## [Work to do]
Write out the lines below, starting with the one containing "This screenshot has width=1024, height=474." and ending with the one containing "(x=448, y=326)", both included.

## [Listed records]
━━━━━━━━━━━━━━━━
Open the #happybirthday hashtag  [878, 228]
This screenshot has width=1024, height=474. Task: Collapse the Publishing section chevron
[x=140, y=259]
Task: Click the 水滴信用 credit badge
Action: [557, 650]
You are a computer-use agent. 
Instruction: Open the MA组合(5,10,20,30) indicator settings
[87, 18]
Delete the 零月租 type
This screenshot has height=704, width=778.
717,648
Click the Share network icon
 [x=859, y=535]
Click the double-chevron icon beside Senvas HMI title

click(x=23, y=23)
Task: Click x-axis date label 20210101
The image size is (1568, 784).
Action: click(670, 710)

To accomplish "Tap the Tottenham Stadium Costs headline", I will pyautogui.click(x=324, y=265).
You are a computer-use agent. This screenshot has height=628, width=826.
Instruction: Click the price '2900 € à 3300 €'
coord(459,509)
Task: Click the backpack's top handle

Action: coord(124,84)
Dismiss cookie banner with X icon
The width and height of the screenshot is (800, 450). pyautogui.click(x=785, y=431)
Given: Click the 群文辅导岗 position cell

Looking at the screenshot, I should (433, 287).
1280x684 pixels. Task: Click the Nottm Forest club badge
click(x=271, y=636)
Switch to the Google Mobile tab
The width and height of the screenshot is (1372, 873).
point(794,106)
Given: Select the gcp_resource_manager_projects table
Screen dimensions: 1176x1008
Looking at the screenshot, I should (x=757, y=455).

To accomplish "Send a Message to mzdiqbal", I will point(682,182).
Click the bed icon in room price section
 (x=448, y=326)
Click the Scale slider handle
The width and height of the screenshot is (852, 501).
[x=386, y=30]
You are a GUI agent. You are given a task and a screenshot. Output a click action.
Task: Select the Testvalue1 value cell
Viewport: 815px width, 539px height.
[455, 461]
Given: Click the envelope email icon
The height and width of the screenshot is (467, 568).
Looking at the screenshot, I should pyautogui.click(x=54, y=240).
━━━━━━━━━━━━━━━━
## [Answer below]
This screenshot has width=1024, height=474. Task: Collapse the Publishing section chevron
[x=140, y=259]
Task: Click the 水滴信用 credit badge
Action: [557, 650]
You are a computer-use agent. 
Instruction: Open the MA组合(5,10,20,30) indicator settings
[87, 18]
Delete the 零月租 type
This screenshot has height=704, width=778.
717,648
Click the Share network icon
 [x=859, y=535]
Click the double-chevron icon beside Senvas HMI title

click(x=23, y=23)
Task: Click x-axis date label 20210101
The image size is (1568, 784).
Action: click(670, 710)

To accomplish "Tap the Tottenham Stadium Costs headline", I will pyautogui.click(x=324, y=265).
You are a computer-use agent. This screenshot has height=628, width=826.
Instruction: Click the price '2900 € à 3300 €'
coord(459,509)
Task: Click the backpack's top handle

Action: coord(124,84)
Dismiss cookie banner with X icon
The width and height of the screenshot is (800, 450). pyautogui.click(x=785, y=431)
Given: Click the 群文辅导岗 position cell

Looking at the screenshot, I should (433, 287).
1280x684 pixels. Task: Click the Nottm Forest club badge
click(x=271, y=636)
Switch to the Google Mobile tab
The width and height of the screenshot is (1372, 873).
point(794,106)
Given: Select the gcp_resource_manager_projects table
Screen dimensions: 1176x1008
Looking at the screenshot, I should (x=757, y=455).

To accomplish "Send a Message to mzdiqbal", I will point(682,182).
Click the bed icon in room price section
 (x=448, y=326)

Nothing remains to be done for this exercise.